La thérapie décourage le retour aux anciennes tendances et préconise d'en amorcer de nouvelles. Une des façons d'y parvenir consiste à confronter ce que les spécialistes de la thérapie familiale appelleraient des histoires apprivoisées ou cachées qui nous aident à considérer différemment la notion dominante. Les deux histoires apprivoisées dont j'aimerais traiter sont la famille comme catalyseur de la justice et la famille comme centre de fourniture des soins.

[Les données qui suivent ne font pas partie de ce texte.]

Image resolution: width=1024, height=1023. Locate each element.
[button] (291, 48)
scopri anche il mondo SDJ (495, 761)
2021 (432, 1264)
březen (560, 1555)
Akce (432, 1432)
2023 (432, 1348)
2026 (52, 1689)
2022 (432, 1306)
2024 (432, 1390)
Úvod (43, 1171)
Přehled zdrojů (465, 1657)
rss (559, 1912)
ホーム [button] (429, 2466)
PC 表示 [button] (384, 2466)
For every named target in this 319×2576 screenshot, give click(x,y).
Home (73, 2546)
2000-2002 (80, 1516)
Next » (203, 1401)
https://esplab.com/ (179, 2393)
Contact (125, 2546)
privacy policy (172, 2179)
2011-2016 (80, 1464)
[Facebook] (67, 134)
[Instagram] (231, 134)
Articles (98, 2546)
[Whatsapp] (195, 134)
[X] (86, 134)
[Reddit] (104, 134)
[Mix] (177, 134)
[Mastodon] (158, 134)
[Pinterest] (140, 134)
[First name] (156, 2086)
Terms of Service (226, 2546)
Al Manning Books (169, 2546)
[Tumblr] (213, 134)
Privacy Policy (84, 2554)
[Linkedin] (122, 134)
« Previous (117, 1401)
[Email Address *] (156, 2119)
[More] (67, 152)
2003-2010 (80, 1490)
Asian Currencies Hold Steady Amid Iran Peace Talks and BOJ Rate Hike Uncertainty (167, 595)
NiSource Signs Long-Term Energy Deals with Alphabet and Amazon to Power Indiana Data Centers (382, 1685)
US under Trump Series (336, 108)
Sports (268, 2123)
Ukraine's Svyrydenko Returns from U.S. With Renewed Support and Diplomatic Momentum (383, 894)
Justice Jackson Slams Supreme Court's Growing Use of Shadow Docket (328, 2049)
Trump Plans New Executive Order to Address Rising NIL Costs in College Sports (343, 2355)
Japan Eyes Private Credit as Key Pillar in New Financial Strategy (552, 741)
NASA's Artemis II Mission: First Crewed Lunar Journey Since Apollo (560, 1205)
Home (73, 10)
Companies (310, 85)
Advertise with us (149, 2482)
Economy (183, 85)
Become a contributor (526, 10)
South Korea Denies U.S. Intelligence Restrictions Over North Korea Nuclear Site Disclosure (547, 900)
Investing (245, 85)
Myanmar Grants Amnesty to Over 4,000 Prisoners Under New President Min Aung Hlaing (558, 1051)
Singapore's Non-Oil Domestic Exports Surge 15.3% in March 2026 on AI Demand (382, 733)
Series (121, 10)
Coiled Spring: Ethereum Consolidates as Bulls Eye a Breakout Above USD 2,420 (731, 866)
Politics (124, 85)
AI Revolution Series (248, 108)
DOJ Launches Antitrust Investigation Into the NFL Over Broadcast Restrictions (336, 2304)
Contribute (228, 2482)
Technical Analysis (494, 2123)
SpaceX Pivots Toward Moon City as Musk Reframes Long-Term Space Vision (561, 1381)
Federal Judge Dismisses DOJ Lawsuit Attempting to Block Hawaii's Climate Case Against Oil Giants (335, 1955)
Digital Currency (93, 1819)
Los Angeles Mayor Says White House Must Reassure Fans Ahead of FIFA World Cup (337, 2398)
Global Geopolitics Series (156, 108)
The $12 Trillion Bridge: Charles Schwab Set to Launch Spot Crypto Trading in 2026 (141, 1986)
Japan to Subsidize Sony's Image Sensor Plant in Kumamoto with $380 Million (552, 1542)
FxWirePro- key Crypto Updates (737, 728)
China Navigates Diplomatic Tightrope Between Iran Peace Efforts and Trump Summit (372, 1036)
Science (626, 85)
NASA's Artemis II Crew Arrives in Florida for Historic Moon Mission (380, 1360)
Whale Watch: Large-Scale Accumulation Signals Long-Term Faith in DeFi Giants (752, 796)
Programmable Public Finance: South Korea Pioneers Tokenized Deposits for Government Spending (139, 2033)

La famille comme catalyseur de la justice
L'histoire de la justice au cœur de notre l'histoire de la famille. La famille a été le principal milieu pour les questions touchant la justice - un milieu où nous avons été capables de centrer certaines de nos grandes questions sur la moralité culturelle. Dire que la famille est un catalyseur de la justice signifie que notre manière d'aborder les questions litigieuses concernant la famille reflète notre culture démocratique. Où, comme l'a affirmé encore plus éloquemment Robert Glossop : « La société civile doit être construite et reconstruite autour des tables de cuisine du Canada. »
Prenons par exemple les récents débats autour du mariage homosexuel. Nous avons débattu de la question de savoir si nous pouvons ou non utiliser le mot mariage pour décrire l'union entre des gais ou des lesbiennes. Les enjeux touchant les homosexuels ont pris différentes formes au cours des trois dernières décennies. Cependant, ce n'est qu'à l'apparition de la question du « mariage » que tout cela est devenu largement litigieux. Le débat a dépassé la discussion sur les droits humains pour passer à une série de croyances profondément ancrées sur ce que signifie être marié et ce qui constitue une famille. Nous faisons maintenant face à la question de l'appartenance et la force de l'histoire dominante se manifeste : la préservation pour se protéger contre le déclin et la fragilité inhérente. L'une des répercussions de l'idéalisation de la famille provient du fait que nous nous sommes sentis obligés de maintenir une fonction de gardiens dans la famille - cherchant à préserver ce qu'elle devrait être tout en faisant attention à qui en fait ou non partie. Qu'est-ce qu'une véritable famille et qui sont les imposteurs? Derrière cette question se cache le désir de préserver une famille particulière qui représente ce que nous croyons être important - stabilité, tradition, engagement et famille en tant que refuge. Il s'agit de questions d'une profonde importance - des questions qui nous divisent sur le plan culturel et autour de la table de cuisine. Cependant, lorsque nous ne nous concentrons que sur l'adhésion, je pense que nous nous trompons de cible.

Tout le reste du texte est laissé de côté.